Shit got real when IL2 started, which was administered over the course of three days and six infusions. It’s important to note, some patients cannot handle all six and they will stop giving it to you if that is the case (and that does not mean it won’t work). My room went dark for about four days (started feeling cruddy on day three of IL2). It was tough. I lost my appetite and only got out of bed to use the toilet. Don’t worry, I was on my period which made it even more fun and led me to need a blood transfusion because as my husband stated in my Caringbridge update “aunt flo is quite heavy handed it seems.” I described IL2 as having a simultaneous stomach and respiratory flu: sore throat, congestion, banging headache, nausea, vomiting, diarrhea, hemorrhoids, body aches, incessant hiccups, rash, fluid in the lungs, low-oxygen levels, and rigors (crazy, teeth-chattering chills). And my hair started falling out during this time. Again, the nurses were at the ready with anything they could provide to combat the symptoms. And for some reason, Dr. K was super excited to see me feeling so crappy (I guess it’s a good sign!).

Discharge

Once I finally turned a corner, I had to stay in the hospital to wait for my ABS neutrophils to improve. I ended up getting released on Sept 25 (day 17).

Back Home

Dr. K wanted me on a high calorie diet once back home and that is truly one of the greatest #cancerperks (I dropped about twenty pounds). I was very tired for several weeks. I think I took daily naps the first couple of weeks. I went back to work after 1-2 weeks home, probably part time to start. As the chemo flushed through my body, I had a weird rash that kinda moved about. I reported EVERYTHING to Dr. K. I was perimenopausal which caused hot flashes and fun-for-Nick mood swings. Then my period ended up coming back. Over all, it probably took about six months to finally start feeling like myself again.

Follow Up Care

Thankfully, due to the pandemic, I was able to do scans from Denver. I responded really well to treatment with the exception of one tumor that was misbehaving. Dr. K ended up surgically removing that in Sept of 2021 and rendering me NED (no evidence of disease). He continues to “watch me like a hawk.” I wouldn’t have it any other way.

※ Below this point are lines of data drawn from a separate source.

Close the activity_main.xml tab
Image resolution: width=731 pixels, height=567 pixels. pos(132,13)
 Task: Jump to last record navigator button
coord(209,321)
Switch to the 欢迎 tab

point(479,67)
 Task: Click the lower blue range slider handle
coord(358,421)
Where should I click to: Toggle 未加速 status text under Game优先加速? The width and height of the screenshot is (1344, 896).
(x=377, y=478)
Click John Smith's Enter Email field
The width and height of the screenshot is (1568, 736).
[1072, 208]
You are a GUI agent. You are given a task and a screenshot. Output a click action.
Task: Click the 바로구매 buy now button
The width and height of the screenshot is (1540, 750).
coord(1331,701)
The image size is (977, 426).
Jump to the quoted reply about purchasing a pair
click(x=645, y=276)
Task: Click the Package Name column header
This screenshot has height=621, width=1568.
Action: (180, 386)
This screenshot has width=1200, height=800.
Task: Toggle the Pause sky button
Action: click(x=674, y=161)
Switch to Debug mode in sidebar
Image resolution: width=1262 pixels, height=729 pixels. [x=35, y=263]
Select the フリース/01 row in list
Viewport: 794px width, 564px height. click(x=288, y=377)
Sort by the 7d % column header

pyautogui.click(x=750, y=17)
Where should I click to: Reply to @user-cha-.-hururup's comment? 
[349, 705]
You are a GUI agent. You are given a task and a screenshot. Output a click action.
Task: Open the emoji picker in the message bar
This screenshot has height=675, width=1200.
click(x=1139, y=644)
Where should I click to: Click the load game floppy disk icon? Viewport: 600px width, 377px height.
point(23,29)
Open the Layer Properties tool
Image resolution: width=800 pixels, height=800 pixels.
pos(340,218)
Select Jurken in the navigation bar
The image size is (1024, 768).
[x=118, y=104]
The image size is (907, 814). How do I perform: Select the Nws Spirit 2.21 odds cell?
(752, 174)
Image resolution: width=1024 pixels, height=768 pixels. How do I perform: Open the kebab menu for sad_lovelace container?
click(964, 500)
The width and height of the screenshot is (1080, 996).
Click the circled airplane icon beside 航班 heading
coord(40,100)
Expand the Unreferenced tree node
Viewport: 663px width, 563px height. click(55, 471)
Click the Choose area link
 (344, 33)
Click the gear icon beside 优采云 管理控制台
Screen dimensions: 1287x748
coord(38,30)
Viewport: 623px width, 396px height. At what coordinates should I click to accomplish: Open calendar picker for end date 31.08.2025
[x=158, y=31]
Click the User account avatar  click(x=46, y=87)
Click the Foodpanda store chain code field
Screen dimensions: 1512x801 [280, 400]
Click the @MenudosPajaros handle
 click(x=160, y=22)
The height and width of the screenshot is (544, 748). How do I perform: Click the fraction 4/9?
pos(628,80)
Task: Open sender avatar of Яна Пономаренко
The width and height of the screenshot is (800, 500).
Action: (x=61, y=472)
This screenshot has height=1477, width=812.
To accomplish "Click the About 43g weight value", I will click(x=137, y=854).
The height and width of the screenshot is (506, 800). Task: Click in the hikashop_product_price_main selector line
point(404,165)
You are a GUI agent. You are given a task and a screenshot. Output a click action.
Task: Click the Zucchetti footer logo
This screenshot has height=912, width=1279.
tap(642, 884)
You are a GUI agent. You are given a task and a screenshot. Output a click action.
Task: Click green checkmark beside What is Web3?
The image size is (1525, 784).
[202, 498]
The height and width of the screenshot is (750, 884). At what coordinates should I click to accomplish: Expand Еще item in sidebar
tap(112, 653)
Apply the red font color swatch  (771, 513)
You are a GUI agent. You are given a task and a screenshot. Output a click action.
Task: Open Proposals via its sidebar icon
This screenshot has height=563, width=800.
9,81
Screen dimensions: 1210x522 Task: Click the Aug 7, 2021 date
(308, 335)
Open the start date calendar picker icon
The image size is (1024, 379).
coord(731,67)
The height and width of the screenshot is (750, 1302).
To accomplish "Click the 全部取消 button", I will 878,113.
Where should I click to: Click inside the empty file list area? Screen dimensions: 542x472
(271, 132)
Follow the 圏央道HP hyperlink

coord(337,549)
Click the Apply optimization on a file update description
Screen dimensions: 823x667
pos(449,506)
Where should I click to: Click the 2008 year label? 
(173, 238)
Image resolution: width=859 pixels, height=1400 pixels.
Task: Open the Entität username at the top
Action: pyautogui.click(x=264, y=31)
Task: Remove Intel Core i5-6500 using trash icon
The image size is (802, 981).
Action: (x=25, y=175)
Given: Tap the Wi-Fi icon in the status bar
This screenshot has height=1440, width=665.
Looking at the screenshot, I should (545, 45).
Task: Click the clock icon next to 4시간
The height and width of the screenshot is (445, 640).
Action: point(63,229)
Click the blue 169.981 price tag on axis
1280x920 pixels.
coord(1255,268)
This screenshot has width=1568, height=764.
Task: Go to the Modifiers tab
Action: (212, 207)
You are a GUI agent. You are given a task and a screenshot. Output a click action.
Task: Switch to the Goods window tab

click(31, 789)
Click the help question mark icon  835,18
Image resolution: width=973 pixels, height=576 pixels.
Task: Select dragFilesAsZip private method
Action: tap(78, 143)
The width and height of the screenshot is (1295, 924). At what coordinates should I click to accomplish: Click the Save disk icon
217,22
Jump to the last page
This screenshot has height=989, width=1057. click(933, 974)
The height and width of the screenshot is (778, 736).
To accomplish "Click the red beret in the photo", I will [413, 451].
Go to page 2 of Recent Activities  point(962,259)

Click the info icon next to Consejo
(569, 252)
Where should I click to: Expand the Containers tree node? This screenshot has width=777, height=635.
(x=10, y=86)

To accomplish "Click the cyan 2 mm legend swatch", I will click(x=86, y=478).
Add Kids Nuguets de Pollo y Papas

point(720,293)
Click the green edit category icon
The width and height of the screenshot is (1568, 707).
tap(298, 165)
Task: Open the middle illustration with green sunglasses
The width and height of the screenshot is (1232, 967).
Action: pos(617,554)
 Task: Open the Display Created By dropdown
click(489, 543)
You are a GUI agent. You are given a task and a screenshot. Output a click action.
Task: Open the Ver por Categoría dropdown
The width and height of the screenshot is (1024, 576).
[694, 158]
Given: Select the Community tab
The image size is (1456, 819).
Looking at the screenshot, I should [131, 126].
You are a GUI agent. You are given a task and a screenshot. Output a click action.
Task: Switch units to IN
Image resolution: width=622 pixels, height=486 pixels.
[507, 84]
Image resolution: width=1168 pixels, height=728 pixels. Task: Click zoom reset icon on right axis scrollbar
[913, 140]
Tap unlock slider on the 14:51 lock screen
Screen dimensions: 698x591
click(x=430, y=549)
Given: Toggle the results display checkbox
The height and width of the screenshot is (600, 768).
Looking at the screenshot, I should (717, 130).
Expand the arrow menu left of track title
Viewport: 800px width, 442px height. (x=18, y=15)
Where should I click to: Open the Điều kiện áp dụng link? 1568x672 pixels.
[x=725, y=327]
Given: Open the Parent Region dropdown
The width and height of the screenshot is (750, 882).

Packing for TIL Therapy (or any longer-term hospital stay)

I saved my packing list from my hospital stay for TIL therapy in 2020, and recently was able to share it with two friends starting TIL. I dedicate this post to Lindsay, Chrissy, and Monique’s partner. You can read about my experience with TIL therapy here.

Set Your Routine

I got some great advice from a friend who had a long hospital stay for a bone marrow transplant. She told me the most important thing was to have a routine each day. This was mine:

  • Open the blinds
  • Eat Breakfast, Drink Coffee
  • Shower
  • Get dressed and put on sneakers
  • Set a goal of walking a certain number of steps in the halls each day (this varied depending on where I was in treatment) and try to stand once an hour
  • Do an activity (I brought a travel yoga mat and would stretch, I wrote letters, I knit, colored, listened to music, read, and, of course, watched some shows)
  • After dinner, back into PJs/slippers & close the blinds
  • Movie or read
  • Lights out at a decent hour because those nurses will be coming for your vitals and weight soon 😊

What to Bring:

Pillow & Blanket: Hospital bedding is not cozy. I bought a plush Ugg Blanket and brought my king-size down pillow. 100% worth the space in the suitcase.

Wraps (3 qty): someone gave me the wise advice to avoid zippers because they will catch on your nipple tassel (what I called my tri-fusion port). I bought a Nordic Beach wrap (this thing is heaven) and also brought a couple of long wrap sweaters that are open (for port access) without a zipper.

T-shirts (6 qty): I brought a combo of short sleeve and long sleeve—all v- or scoop neck (again, port access). Some were designated as PJs/night time.

Scarf: Because I run cold and my shirts were scoop necks, I brought a scarf and wore it frequently. It was a lightweight infinity scarf and came in quite handy to hold an ice pack around my neck when I developed a rash.

Fingerless Gloves: Again, always freezing.

Spaghetti-strap Tank (2 qty): Wasn’t really in the mood to wear a bra, so I brought one for travel there and wore spaghetti-strap tanks with built in bras for my hospital stay.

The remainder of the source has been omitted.